EXERCISE DIRECTIONS: Here, set down only the lines between the line that contains "Task: Insert a new product with Inserir" and the final line of the material, both included, exactly as written. Skip the pictures.

SUPPLIED MATERIAL:
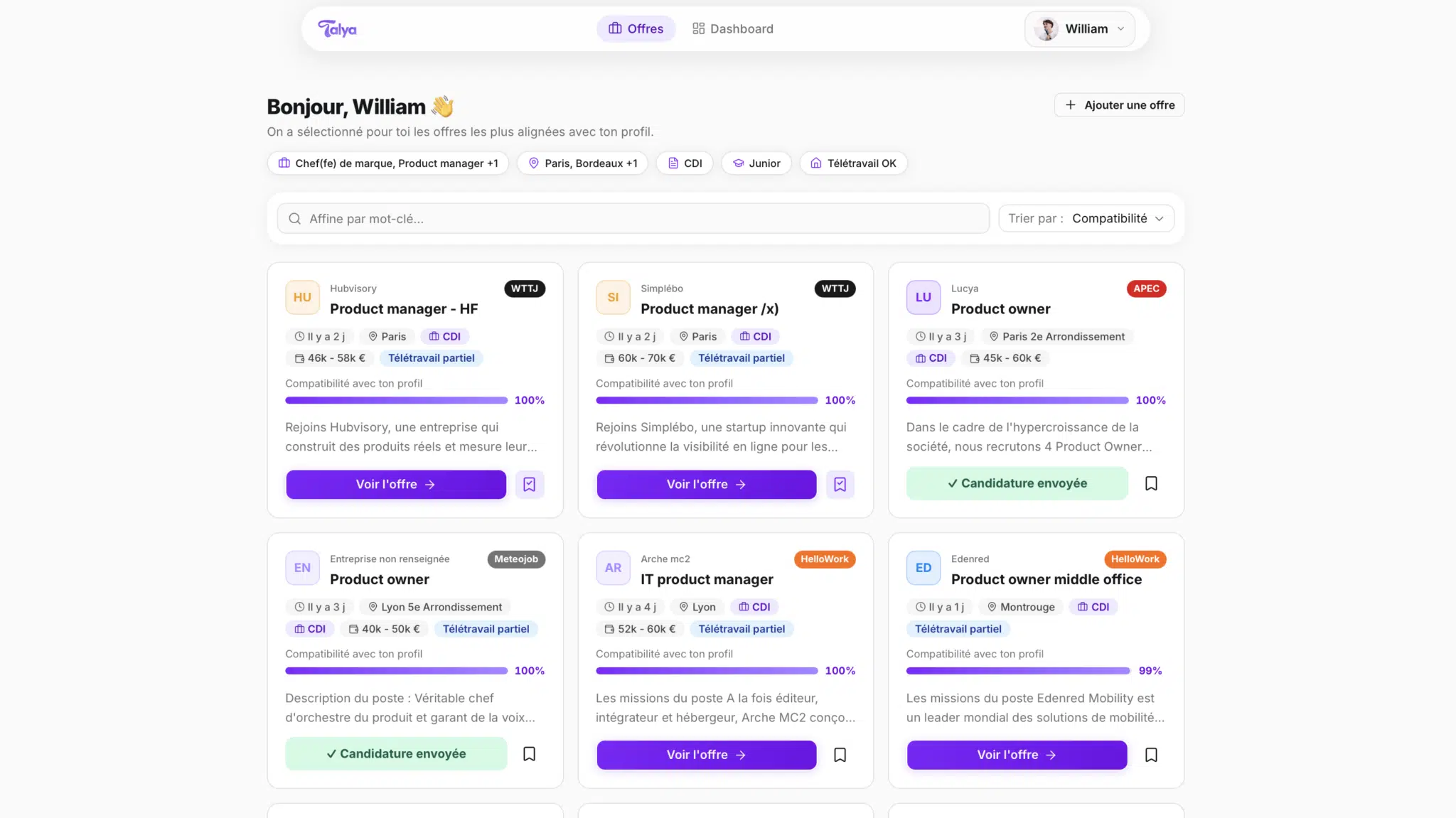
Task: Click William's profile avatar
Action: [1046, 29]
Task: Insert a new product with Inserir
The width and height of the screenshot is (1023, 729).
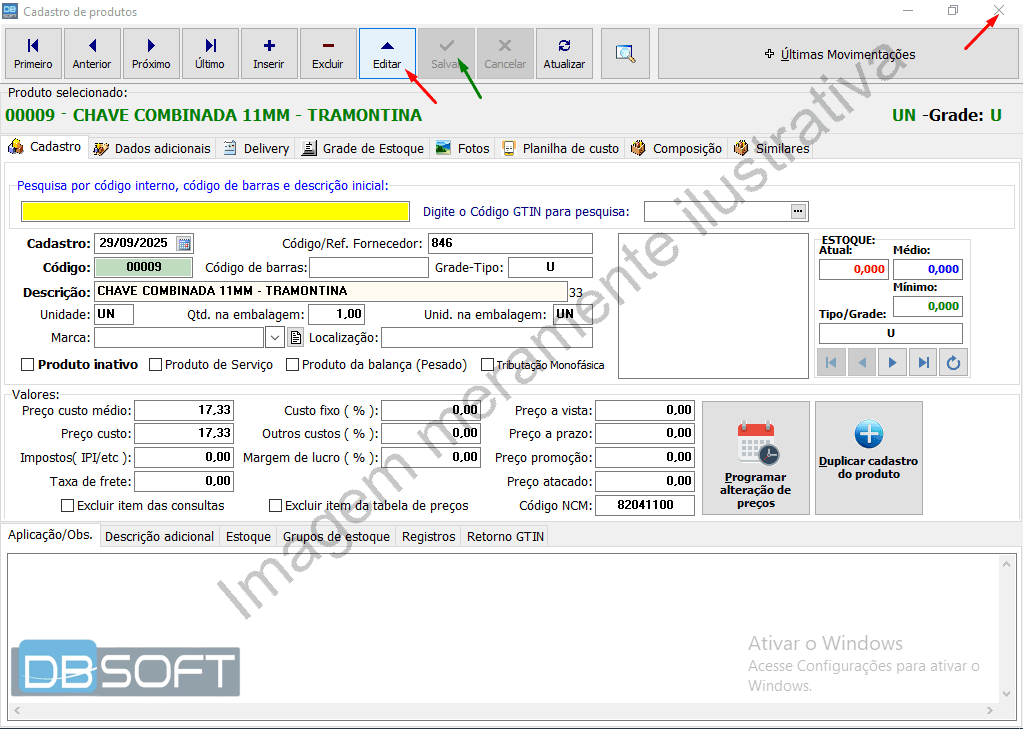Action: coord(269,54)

ANSWER BOX:
Task: Insert a new product with Inserir
The width and height of the screenshot is (1023, 729).
Action: coord(269,54)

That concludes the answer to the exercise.